2.11 Visualizing Distributions Via Simulation

To this point in the course, we have focused on concepts in “the population” with no reference to samples. This is on purpose! We want to develop the theory that defines the best possible predictor if we knew everything (if we know formula of the function that maps from \(\omega \rightarrow \mathbb{R}\), and we know the probability of each \(\omega \in \Omega\) then we know everything). Beginning in week 5 of the course, we will talk about “approximating” (which we will call estimating) this best possible predictor with a limited sample of data.

However, at this point, to help build your working understanding, or intuition, for what is happening, we are going to work on a way to simulate draws from a population. In some places, people might refer to these as Monte Carlo methods – this is because the method was developed by von Neumann & Ulam during World War II, and they needed a way to talk about it using a code name. They chose Monte Carlo after a famous casino in Monaco.

2.11.1 Example: The Uniform Distribution

You: “Gosh. There sure are a lot of examples that use the uniform distribution. That must be a really important statistical distribution.”

Instructor: “Nah. Not really. We’re just using the uniform a bunch so that we don’t get too lost in doing math while we’re working with these concepts.”

We’ll start with a simple uniform distribution, but then we’ll make it a little more complex in a moment.

We can use R to simulate draws from a probability distribution function by providing it with the name of the distribution that we’re considering, the support of that distribution, or other features of the distribution. In the case of the uniform, the entire distribution is can be described just from it support.

So, suppose that you had a uniform distribution that had positive probability on the range \([1.1, 4.3]\). Why these? No particular reason. That is, suppose

\[ f_{X}(x) = \begin{cases} a & 1.1 \leq x \leq 4.3 \\ 0 & otherwise \end{cases} \]

What does this distribution “look like”? Because it is a uniform, you might have a sense that it will be a horizontal line. But, what is the height of that line? Aha! We could do the math to figure it out, or we could generate an approximation using a simulation.

In the code below, we are going to create an object called samples_uniform that stores the results of the runif function call.

Code

samples_uniform <- runif(n=1000, min=1.1, max=4.3)

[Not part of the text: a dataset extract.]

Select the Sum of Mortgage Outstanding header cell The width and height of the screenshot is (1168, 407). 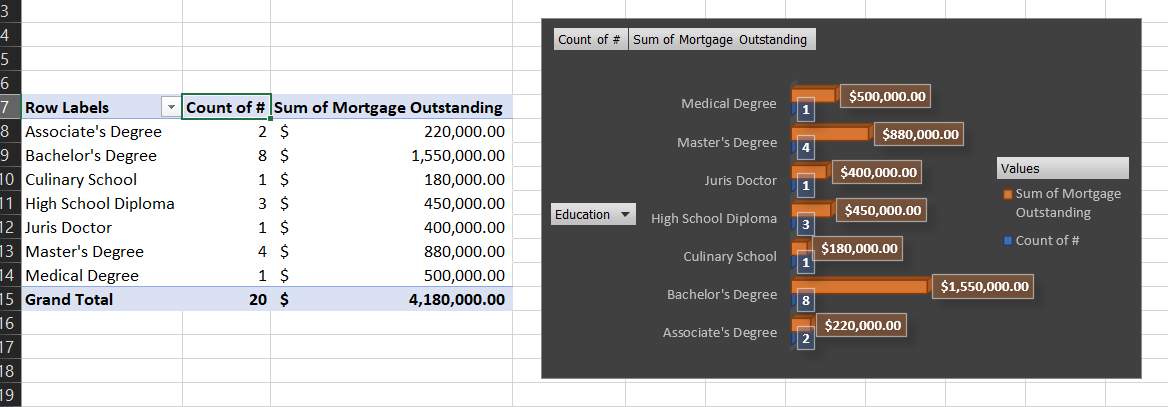tap(390, 108)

What is happening inside runif?

When you’re writing you own code, you can pull up the documentation for this (and any) function using a question mark, i.e. ?, followed by the function name – ?runif.

But, we can speed this up slightly by simply telling you that n is the number of samples to take from the population; min is the low-end of the support, and max is the high-end of the support.

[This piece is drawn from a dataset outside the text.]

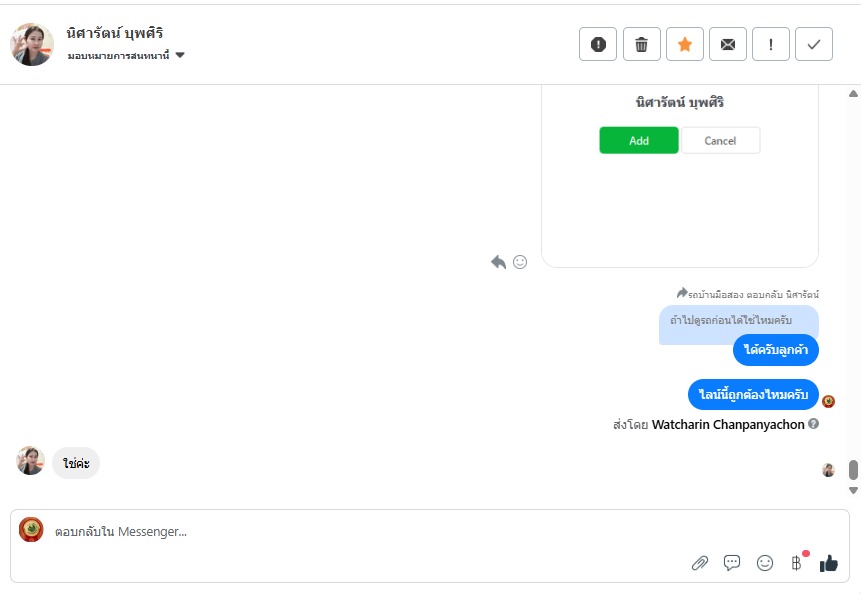Toggle priority exclamation mark flag
This screenshot has width=861, height=594.
point(771,44)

If we look into this object, we can see the results of the function call. Below, we will show the first \(20\) elements of the samples_uniform object.

Code

samples_uniform[1:20]

##  [1] 3.208866 1.494885 3.509101 1.398873 1.578894 2.291013 2.624383 4.145398
##  [9] 3.412919 3.828507 2.560717 2.979541 1.799375 2.606739 3.805492 3.699806
## [17] 4.037756 1.481315 3.038650 1.569686

(Notice that R is a \(1\) index language (python is a zero-index language).)

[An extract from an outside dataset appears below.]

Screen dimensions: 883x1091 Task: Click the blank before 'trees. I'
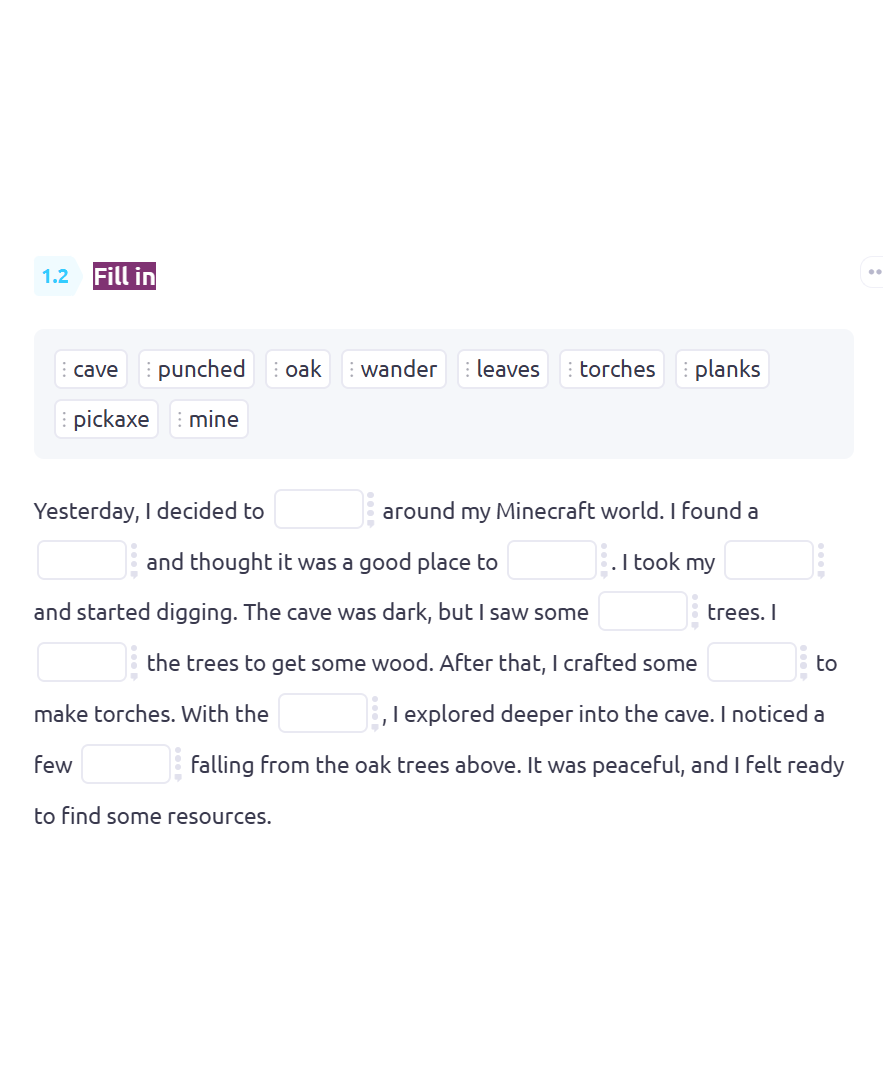643,611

With this object created, we can plot a density of the data and then learn from this histogram what the pdf looks like.

Code

plot_full_data <- ggplot() + 
  aes(x=1:length(samples_uniform), y=samples_uniform) + 
  geom_point()  + 
  labs(
    title = 'Showing the Data', 
    y     = 'Sample Value', 
    x     = 'Index')

plot_density <- ggplot() + 
  aes(x=samples_uniform) + 
  geom_density(bw=0.1)   + 
  labs(
    title = 'Showing the PDF', 
    y     = 'Probability of Drawing Value', 
    x     = 'Sample Value')

(plot_full_data | (plot_density + coord_flip())) / 
  plot_density

Interesting. From what we can see here, there does not appear to be any discernible pattern. This leaves us with two options: either, we might reduce the resolution that we’re using to view this pattern, or we might take more samples and hold the resolution constant. Below, two different plots show these differing approaches, and are very explicit about the code that creates them.

Code

samples_uniform_moar <- runif(n=1000000, min=1.1, max=4.3)

Code

plot_low_res <- ggplot()  + 
  aes(x=samples_uniform)  + 
  geom_density(bw=0.1)    + 
  lims(y=c(0,0.4))        + 
  labs(title = 'Low Res, Low Data')

plot_high_res <- ggplot()     + 
  aes(x=samples_uniform_moar) + 
  geom_density(bw=0.01)       + 
  lims(y=c(0,0.4))            + 
  labs(title = 'High Res, More Data')

plot_low_res | plot_high_res

2.11.2 Example: The Normal Distribution

Folks might have some prior beliefs about the Normal distribution. Don’t worry, we’ll cover this later in the course. But, this is the distribution that you have in mind when you’re thinking of a “bell curve”.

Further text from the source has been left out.